= André Senik =

French philosopher and communist activist

André Senik (born 1938), is a French associate professor of philosophy and former communist activist.

==Biography==
Senik was born to Polish Jewish parents in the Sentier neighbourhood of Paris in 1938. He later joined a number of political groups, including MAPAM, the Union of Republican Youth of France, and the Union of Communist Students (UEC). He studied philosophy at the Parisian lycée in Janson-de-Sailly, where he met Jean-Marc Lévy-Leblond. He was also editor-in-chief of Clarté, the press organ of the UEC.

In May 1968 he was appointed professor of philosophy at the Lycée Henri-Bergson in Paris, where he participated in protests and supported revolts by high school students against the constraints of the school system. He was sanctioned by Minister Olivier Guichard and suspended for one year in 1969. Pierre Kahn and Alain Forner, the last two general secretaries of the UEC, and twenty-one colleagues appealed for his reinstatement.

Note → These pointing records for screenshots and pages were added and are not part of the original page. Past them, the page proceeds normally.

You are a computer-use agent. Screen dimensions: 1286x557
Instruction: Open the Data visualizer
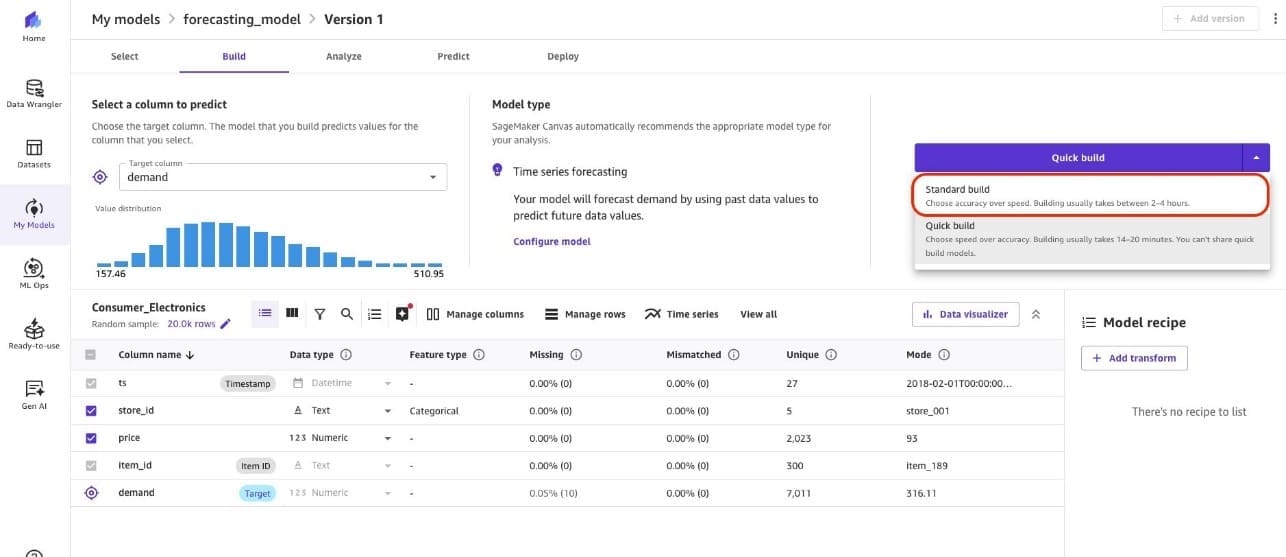click(x=965, y=314)
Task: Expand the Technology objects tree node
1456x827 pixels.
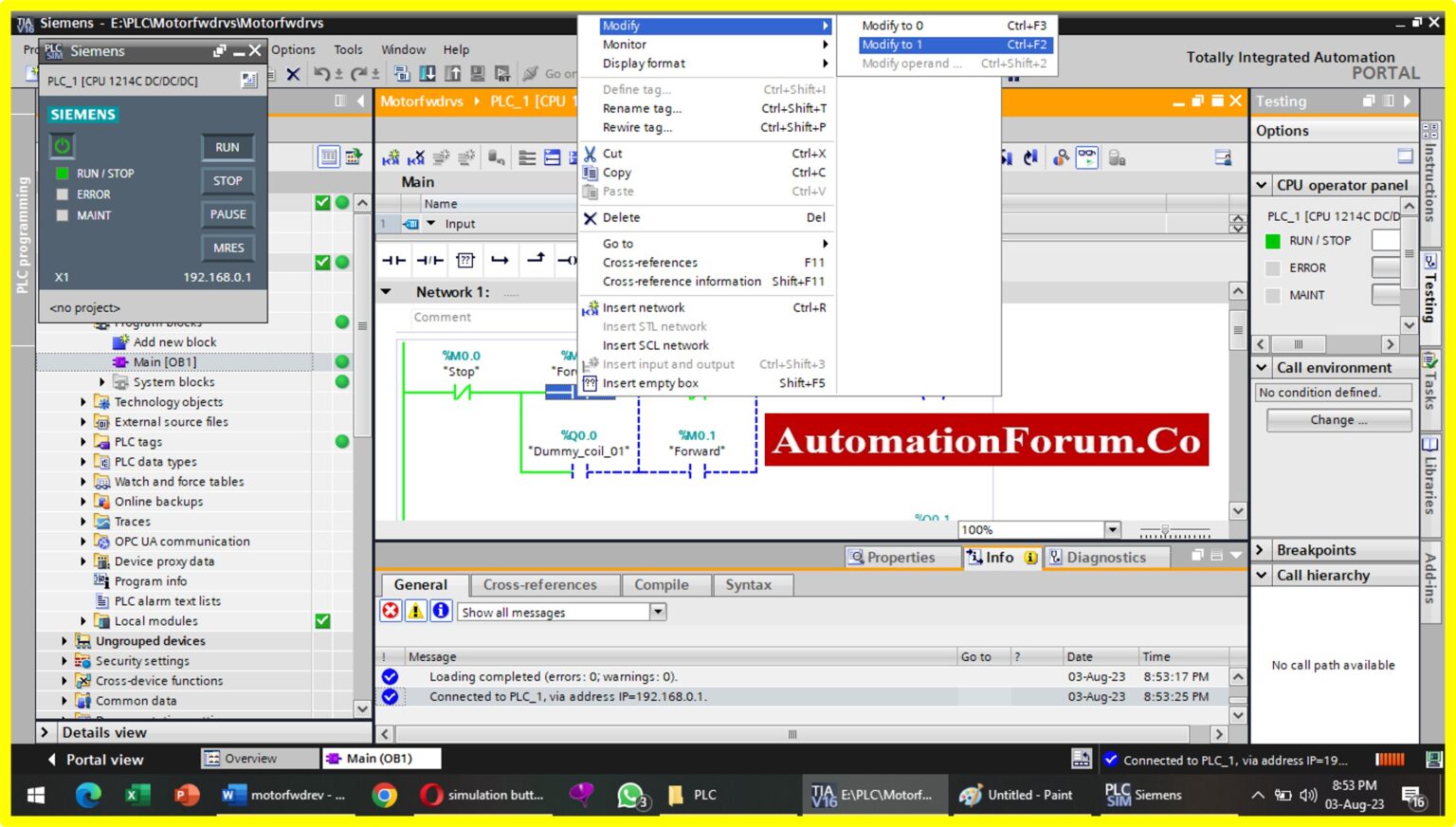Action: [x=83, y=401]
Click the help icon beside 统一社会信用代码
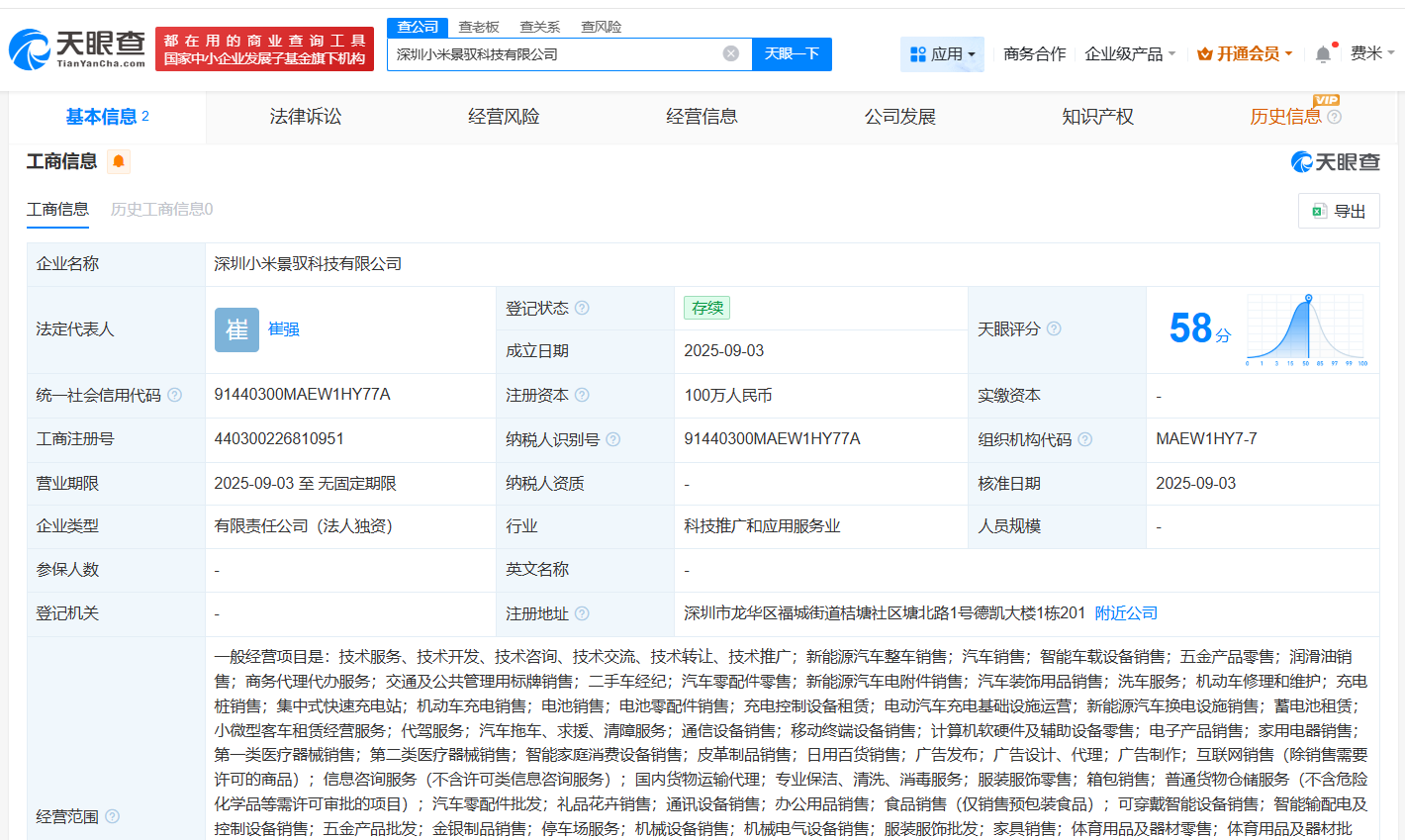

After gradually withdrawing from communism, he adopted anti-communist positions. In the 2000s he was part of the Cercle de l'Oratoire, a pro-American think tank. He published The Communist Manifesto in the Eyes of History in 2015. It argues that the text by Marx and Engels carries the seeds of the totalitarianism of the 20th century.

==Works==
- The Manifesto of the Communist Party in the Eyes of History, Éditions Pierre-Guillaume de Roux, 2015.
- Marx, Jews and Human Rights, Editions Denoël, 2011

== Bibliography ==
- Hervé Hamon et Patrick Rotman, Génération. 1. Les années de rêve, Paris, Le Seuil, 1987 ISBN 2-02-009549-1.